# Your goal
Among the entries that follow, find the lines containing the string "Sani" and copy them.

═══ Material for this exercise

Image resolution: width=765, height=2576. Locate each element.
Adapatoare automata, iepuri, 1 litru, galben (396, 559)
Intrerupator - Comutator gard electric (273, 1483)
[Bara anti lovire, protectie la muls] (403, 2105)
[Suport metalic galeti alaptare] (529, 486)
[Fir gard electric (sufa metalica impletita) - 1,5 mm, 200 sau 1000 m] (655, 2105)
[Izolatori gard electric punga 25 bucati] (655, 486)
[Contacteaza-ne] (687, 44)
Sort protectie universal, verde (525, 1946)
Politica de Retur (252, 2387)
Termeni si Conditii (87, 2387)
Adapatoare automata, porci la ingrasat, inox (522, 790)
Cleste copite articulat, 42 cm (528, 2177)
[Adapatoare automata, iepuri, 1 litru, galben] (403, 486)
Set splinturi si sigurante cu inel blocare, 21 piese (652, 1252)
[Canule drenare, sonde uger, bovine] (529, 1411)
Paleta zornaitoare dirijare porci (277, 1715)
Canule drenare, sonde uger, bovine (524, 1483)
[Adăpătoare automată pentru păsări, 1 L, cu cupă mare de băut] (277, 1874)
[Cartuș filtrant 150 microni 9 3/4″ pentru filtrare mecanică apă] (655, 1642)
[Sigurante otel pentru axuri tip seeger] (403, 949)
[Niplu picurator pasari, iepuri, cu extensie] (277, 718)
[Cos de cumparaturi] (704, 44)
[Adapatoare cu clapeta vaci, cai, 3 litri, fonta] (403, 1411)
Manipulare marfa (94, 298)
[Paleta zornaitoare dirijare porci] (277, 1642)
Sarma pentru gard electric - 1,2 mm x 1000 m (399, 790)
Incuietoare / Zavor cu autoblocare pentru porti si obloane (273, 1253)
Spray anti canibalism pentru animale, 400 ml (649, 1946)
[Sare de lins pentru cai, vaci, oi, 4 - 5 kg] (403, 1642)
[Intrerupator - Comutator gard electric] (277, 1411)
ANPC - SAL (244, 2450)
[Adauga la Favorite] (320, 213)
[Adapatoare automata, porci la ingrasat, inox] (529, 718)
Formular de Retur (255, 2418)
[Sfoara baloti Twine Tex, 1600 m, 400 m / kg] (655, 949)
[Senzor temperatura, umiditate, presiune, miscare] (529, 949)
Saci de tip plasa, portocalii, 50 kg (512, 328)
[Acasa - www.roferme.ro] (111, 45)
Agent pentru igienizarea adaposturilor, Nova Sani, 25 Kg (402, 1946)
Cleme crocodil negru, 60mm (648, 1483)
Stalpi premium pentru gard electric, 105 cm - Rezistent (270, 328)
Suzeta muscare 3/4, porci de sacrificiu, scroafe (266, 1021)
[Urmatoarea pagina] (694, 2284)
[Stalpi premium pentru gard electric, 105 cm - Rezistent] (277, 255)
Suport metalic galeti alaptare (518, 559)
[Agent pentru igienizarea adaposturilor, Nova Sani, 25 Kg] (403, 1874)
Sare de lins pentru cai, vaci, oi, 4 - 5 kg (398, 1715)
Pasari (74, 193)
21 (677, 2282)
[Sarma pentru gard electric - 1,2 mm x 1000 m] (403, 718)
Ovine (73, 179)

══════

# Solution to this task
Agent pentru igienizarea adaposturilor, Nova Sani, 25 Kg (402, 1946)
[Agent pentru igienizarea adaposturilor, Nova Sani, 25 Kg] (403, 1874)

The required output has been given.